Il premier israeliano Benjamin Netanyahu "non verrà arrestato, in alcun modo o circostanza, mentre si trova negli Stati Uniti". Lo ha affermato Donald Trump sul proprio canale social Truth, chiudendo drasticamente alla possibilità sollevata dal sindaco di New York, Zohran Mamdani, su un potenziale fermo del primo ministro qualora sbarcasse nella metropoli per l'assemblea generale dell'Onu.
Nello stesso intervento, il leader della Casa Bianca ha voluto spostare l'attenzione sui veri bersagli internazionali, aggiungendo che "gli unici a dover essere arrestati sono coloro che hanno trascinato l'Iran in questa inedita spirale di morte e distruzione, una questione che avrebbe dovuto essere affrontata anni fa dai precedenti presidenti".
Sullo scacchiere mediorientale la situazione bellica è precipitata: per la nona notte consecutiva gli Stati Uniti hanno effettuato una nuova ondata di attacchi contro l'Iran colpendo "centri di comando militari, i siti di difesa aerea e sorveglianza costiera, quelli per il lancio di droni e le reti di comunicazione".
Rientrando a Washington, lo stesso Trump ha rivendicato i raid spiegando che "abbiamo colpito duramente l'Iran in onore dei soldati caduti", inviando poi un monito definitivo su Truth: "Ogni volta che l'Iran uccide un soldato americano, pagherà per la sua morte molte volte! Ho trasmesso questa direttiva al segretario alla Guerra, Pete Hegseth, al Presidente dei Capi di Stato Maggiore Congiunti, Daniel Caine, e a tutti i leader dell'esercito".

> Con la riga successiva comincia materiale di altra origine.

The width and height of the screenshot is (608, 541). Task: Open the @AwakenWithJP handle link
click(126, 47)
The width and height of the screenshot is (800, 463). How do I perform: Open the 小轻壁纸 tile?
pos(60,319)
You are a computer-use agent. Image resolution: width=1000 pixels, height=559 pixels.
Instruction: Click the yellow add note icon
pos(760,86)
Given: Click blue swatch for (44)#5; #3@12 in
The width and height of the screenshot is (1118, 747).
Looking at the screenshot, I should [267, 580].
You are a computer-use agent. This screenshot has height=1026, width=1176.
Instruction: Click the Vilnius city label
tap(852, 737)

Nonostante i bombardamenti – che secondo le autorità locali hanno centrato diverse aree nella città portuale di Bushehr, sede dell'unica centrale nucleare civile del Paese – Teheran ha fatto sapere che proseguono gli scambi diplomatici con gli Usa tramite i mediatori, i quali avrebbero proposto una tregua di 10 giorni per rilanciare un accordo provvisorio.

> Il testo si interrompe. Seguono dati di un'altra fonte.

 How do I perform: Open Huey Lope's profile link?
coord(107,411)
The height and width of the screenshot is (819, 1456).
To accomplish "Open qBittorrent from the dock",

Sul campo, però, i Guardiani della Rivoluzione hanno contrattaccato dichiarando di aver distrutto installazioni radar e droni MQ-9 americani in Kuwait e di aver bersagliato aerei Usa in Giordania.
Altissima tensione anche nello Stretto di Hormuz, dove il gas è schizzato a 60 euro al megawattora dopo che i pasdaran hanno bloccato ed esploso colpi contro due petroliere che cercavano di transitare "senza permesso" di Teheran.

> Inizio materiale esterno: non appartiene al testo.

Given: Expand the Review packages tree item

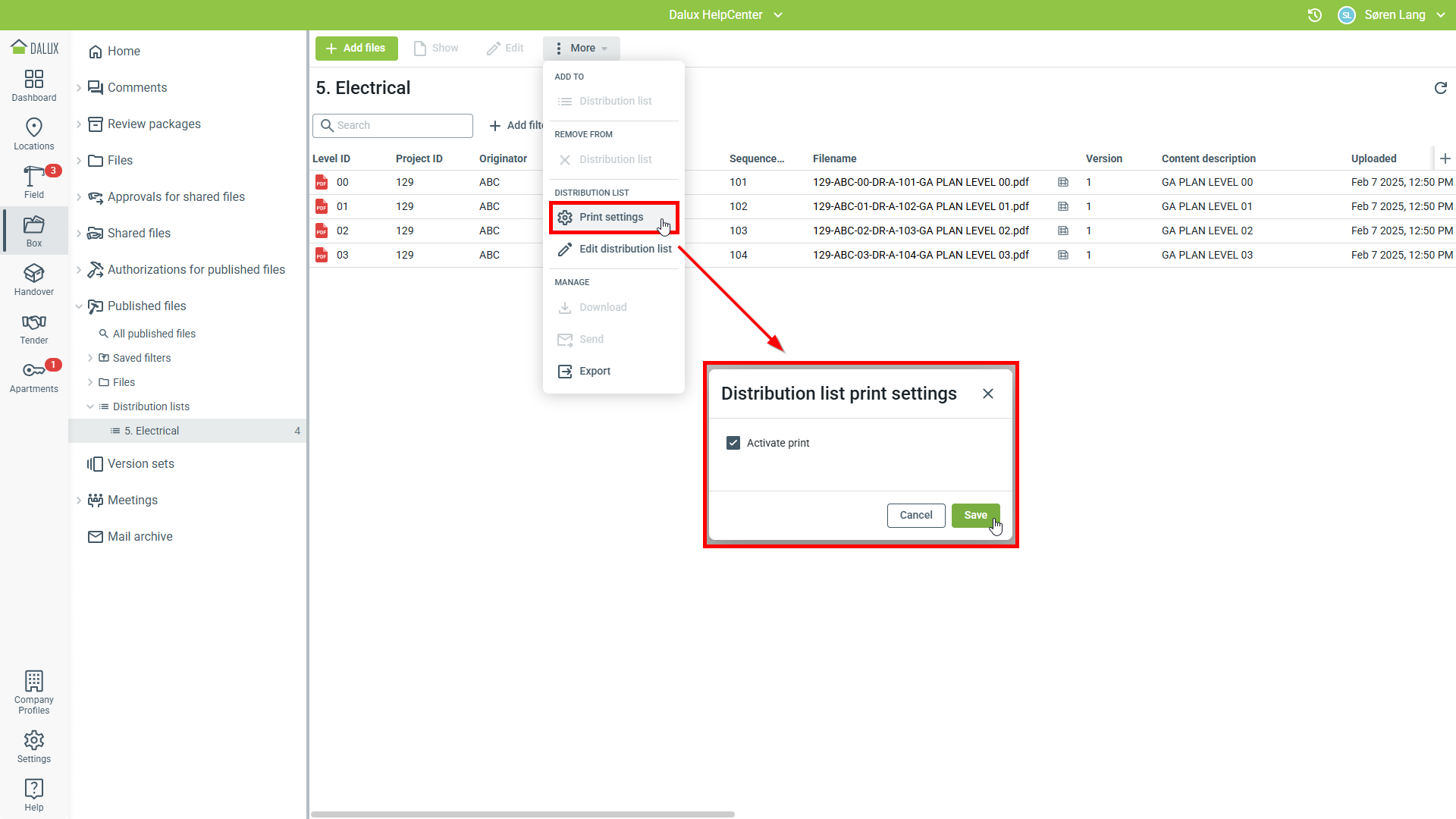Looking at the screenshot, I should pos(79,124).
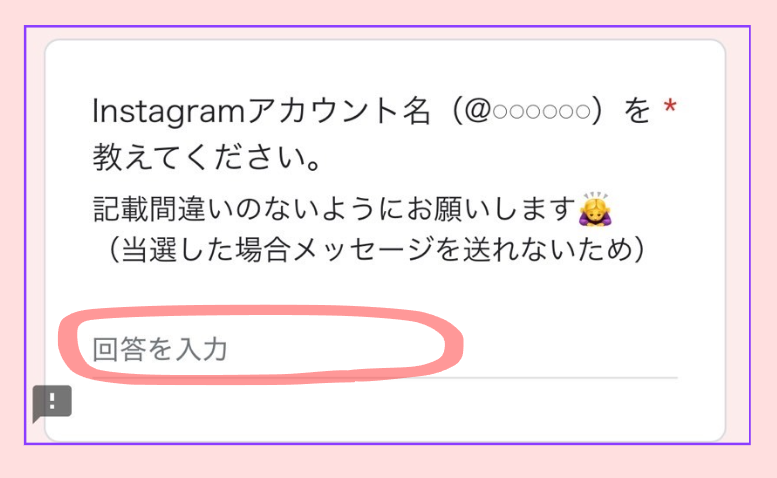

Sul punto, il Segretario di Stato Marco Rubio, prima di imbarcarsi per le Filippine, ha ribadito che gli Usa "fanno e faranno il necessario" ma "gli altri Paesi devono fare di più" per dividere l'onere finanziario e militare della sicurezza marittima.
A complicare il quadro geopolitico, i ribelli yemeniti Houthi hanno proclamato un embargo totale verso l'Arabia Saudita basato sul principio "occhio per occhio", mentre Hamas ha eletto Khalil al-Hayya come successore di Yahya Sinwar.
Infine, la striscia di sangue tocca nuovamente Gaza, dove i raid israeliani a Khan Yunis e Gaza City hanno provocato quattro morti e numerosi feriti.